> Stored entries
◇ ◇ ◇ ◇ ◇ ◇ ◇

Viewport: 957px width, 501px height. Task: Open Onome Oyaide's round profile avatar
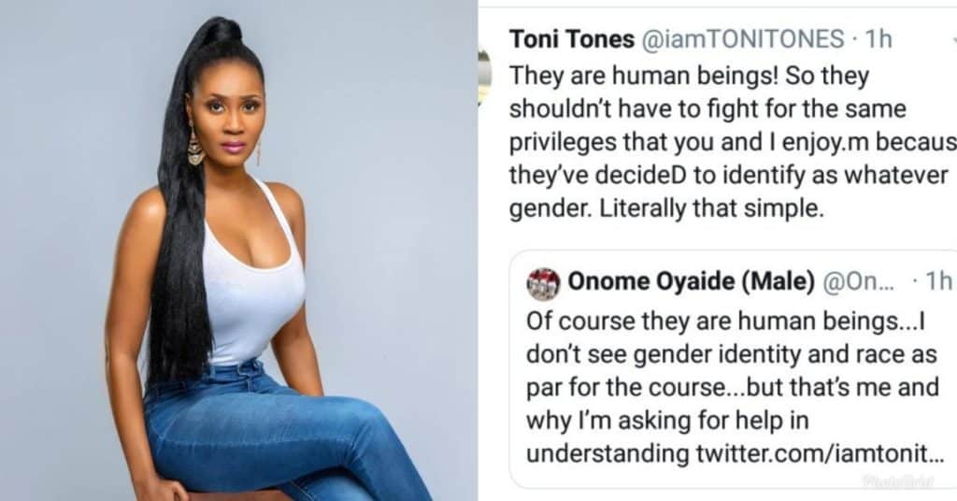(x=543, y=284)
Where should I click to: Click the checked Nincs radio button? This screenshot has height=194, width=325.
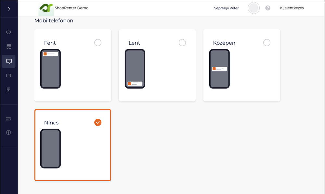click(x=98, y=122)
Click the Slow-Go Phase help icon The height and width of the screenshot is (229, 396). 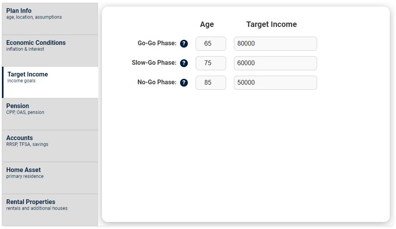[x=184, y=63]
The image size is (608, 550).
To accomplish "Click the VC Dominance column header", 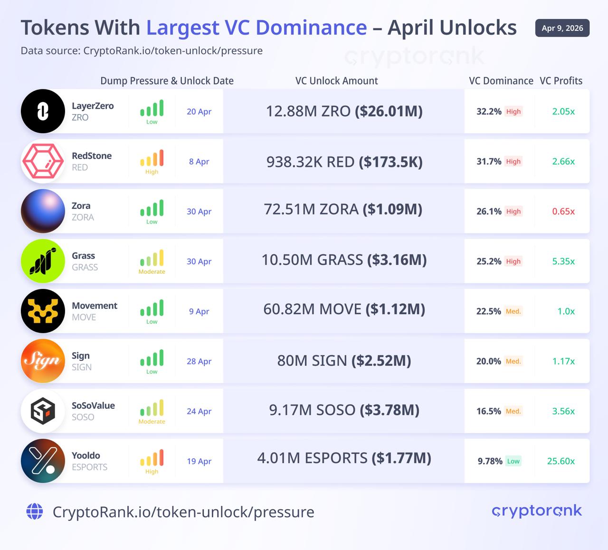I will click(x=501, y=81).
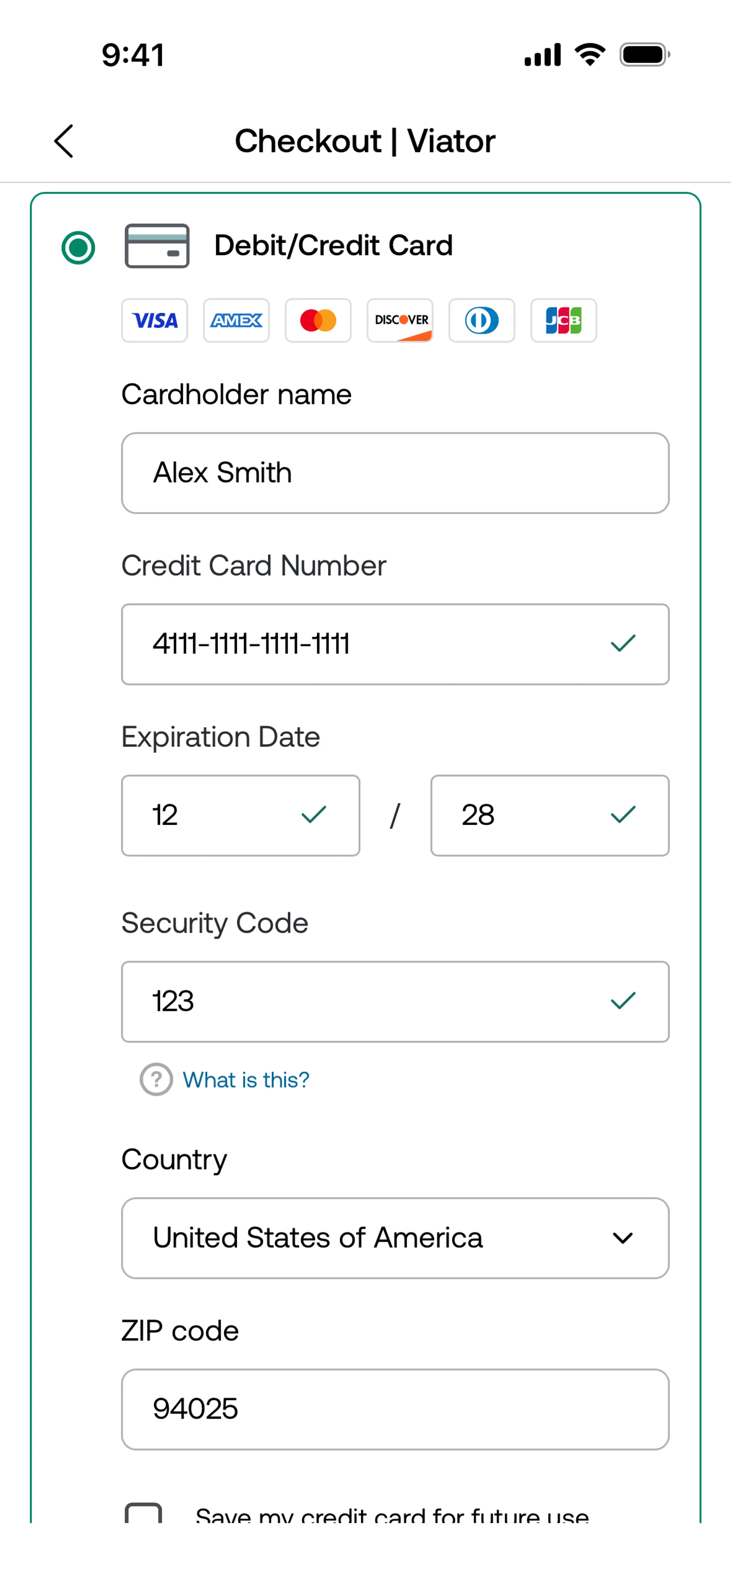
Task: Click the Visa card logo
Action: (154, 320)
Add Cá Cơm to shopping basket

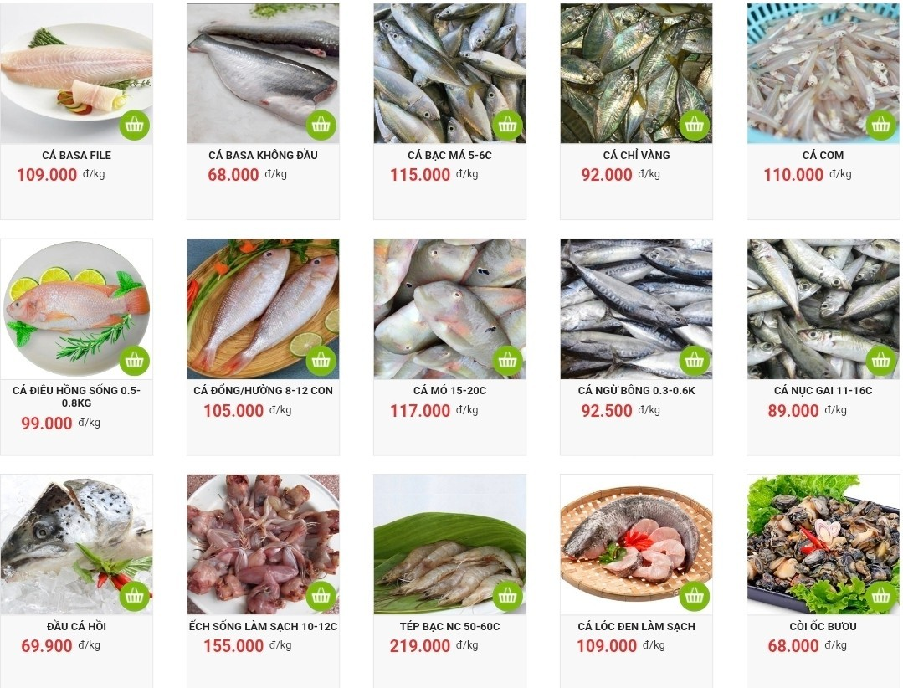click(x=880, y=125)

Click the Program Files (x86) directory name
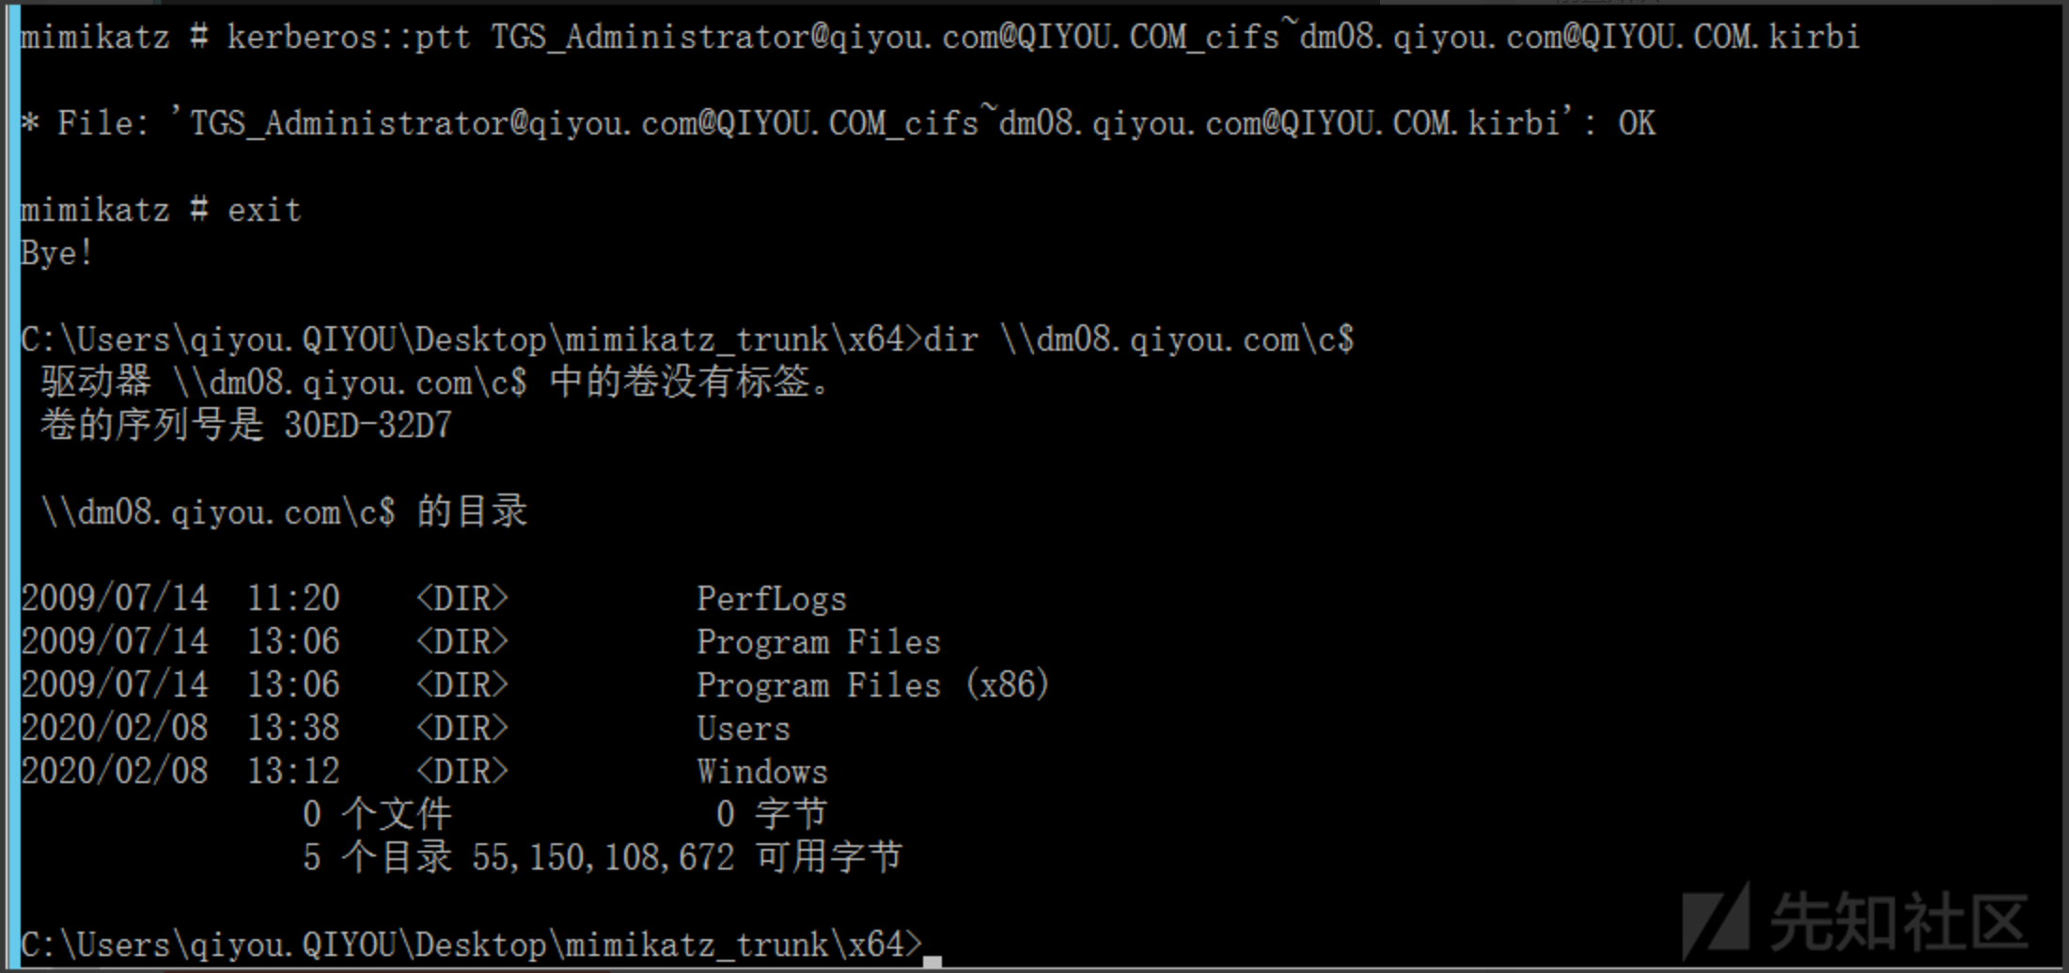pyautogui.click(x=871, y=685)
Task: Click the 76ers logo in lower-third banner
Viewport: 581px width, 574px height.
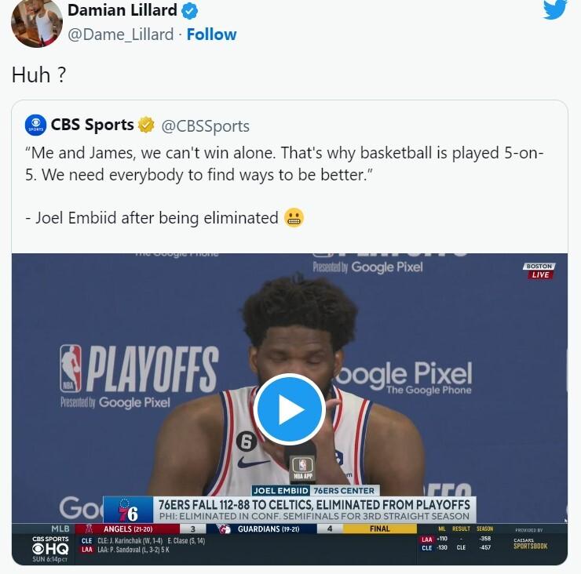Action: (x=128, y=509)
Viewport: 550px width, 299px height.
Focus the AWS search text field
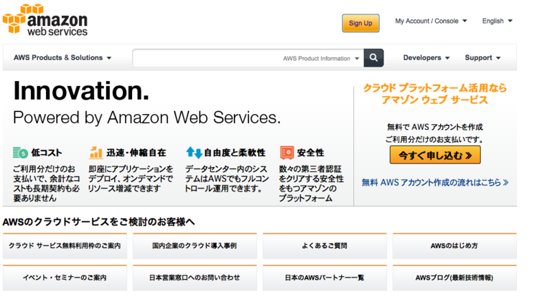click(206, 58)
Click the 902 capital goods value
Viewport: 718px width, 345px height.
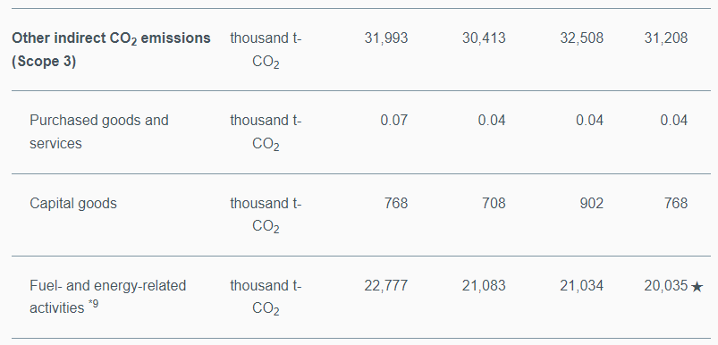(592, 203)
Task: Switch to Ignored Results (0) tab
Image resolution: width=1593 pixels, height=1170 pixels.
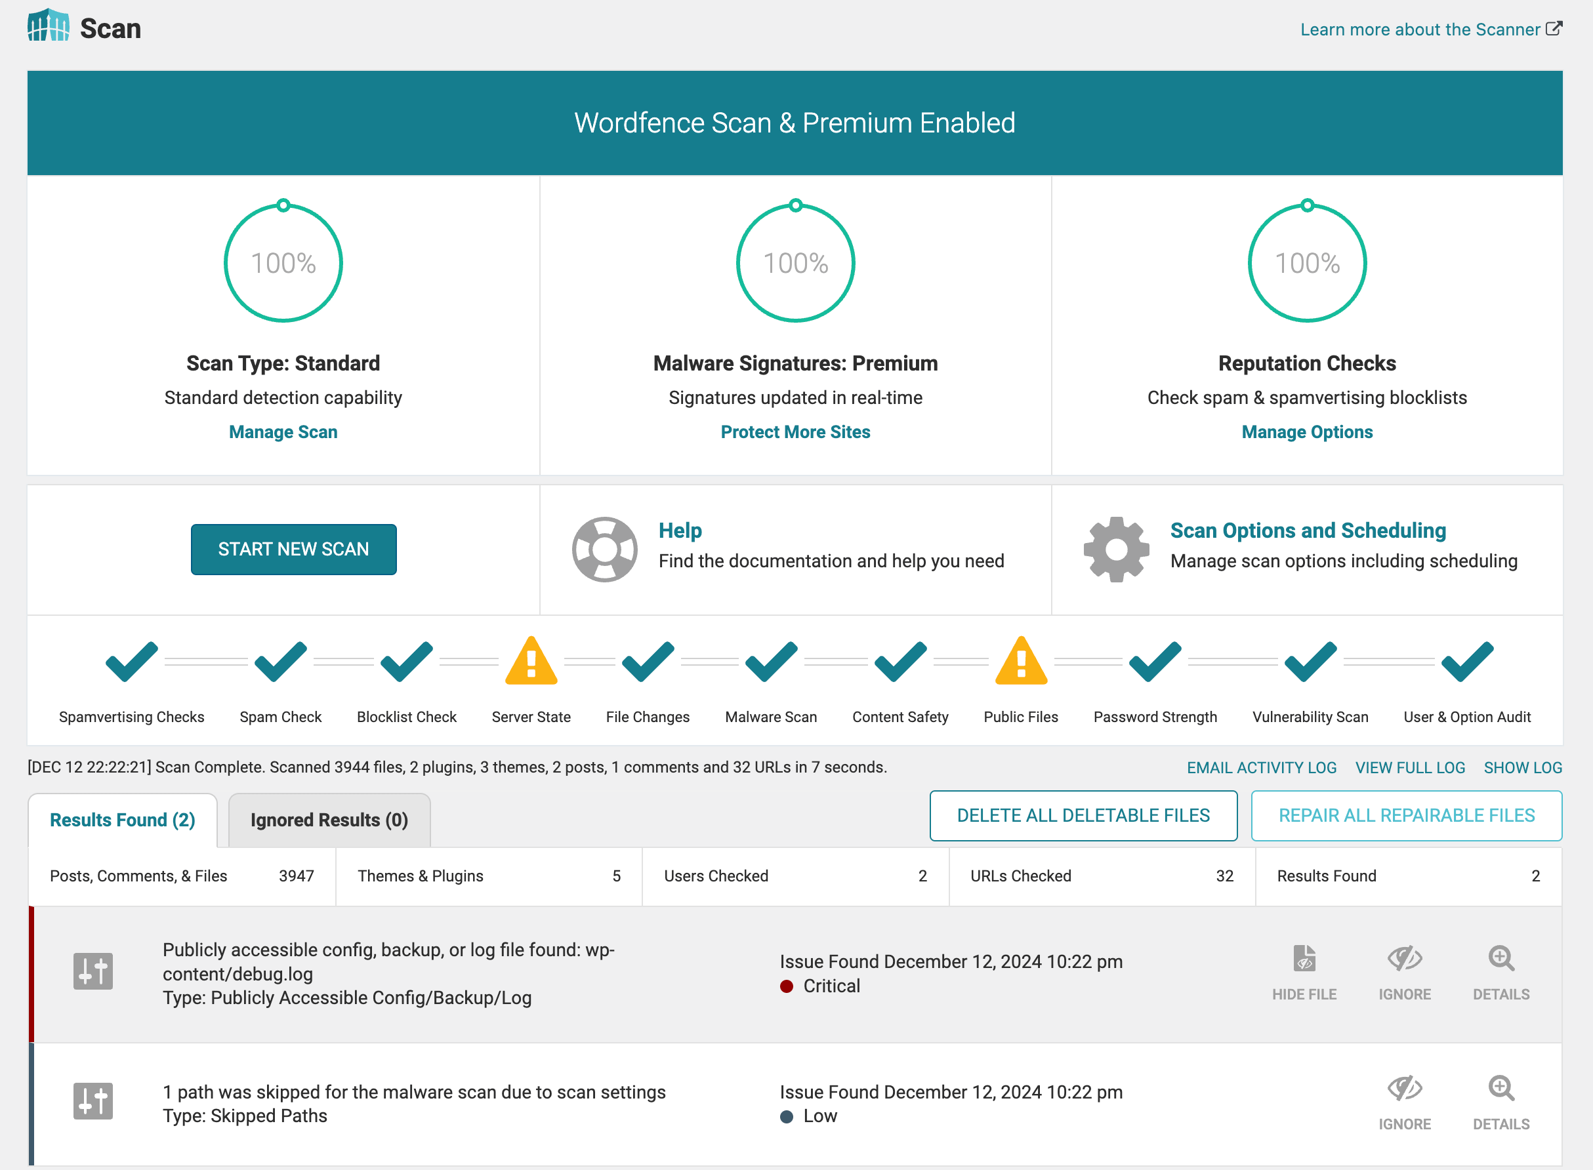Action: (x=329, y=820)
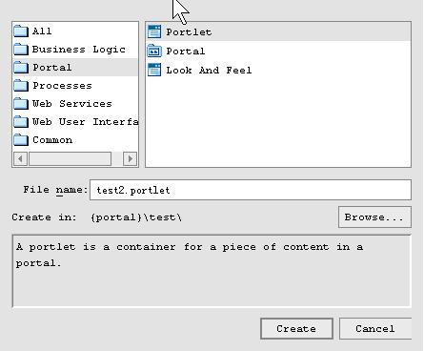Confirm with the Create button
The height and width of the screenshot is (351, 424).
(296, 329)
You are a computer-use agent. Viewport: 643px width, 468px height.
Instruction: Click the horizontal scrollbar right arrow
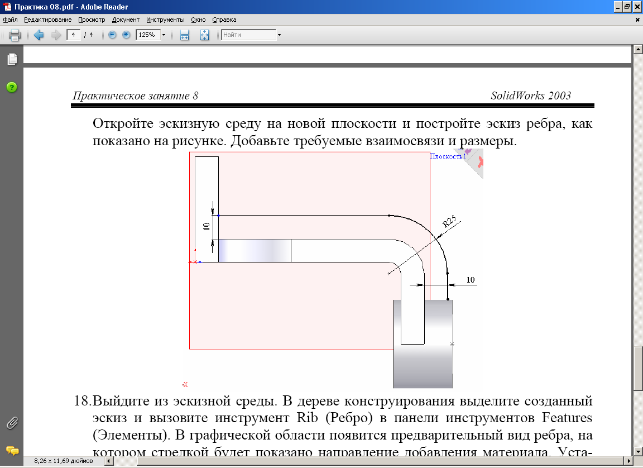pyautogui.click(x=628, y=461)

◇ ◇ ◇ ◇ ◇ ◇ ◇

> EXERCISE REQUIREMENTS
Rewrite the stretch from the line containing "Click the 902 capital goods value" through the end of the items, swapping "Viewport" for "Window" and changing nothing else. Leave the pictures out.

> RESULT FOR THIS TASK
Click the 902 capital goods value
Window: 718px width, 345px height.
(592, 203)
Task: Switch to Ignored Results (0) tab
Image resolution: width=1593 pixels, height=1170 pixels.
Action: (x=329, y=820)
Confirm with the Create button
The height and width of the screenshot is (351, 424).
(296, 329)
You are a computer-use agent. Window: 643px width, 468px height.
Instruction: Click the horizontal scrollbar right arrow
pyautogui.click(x=628, y=461)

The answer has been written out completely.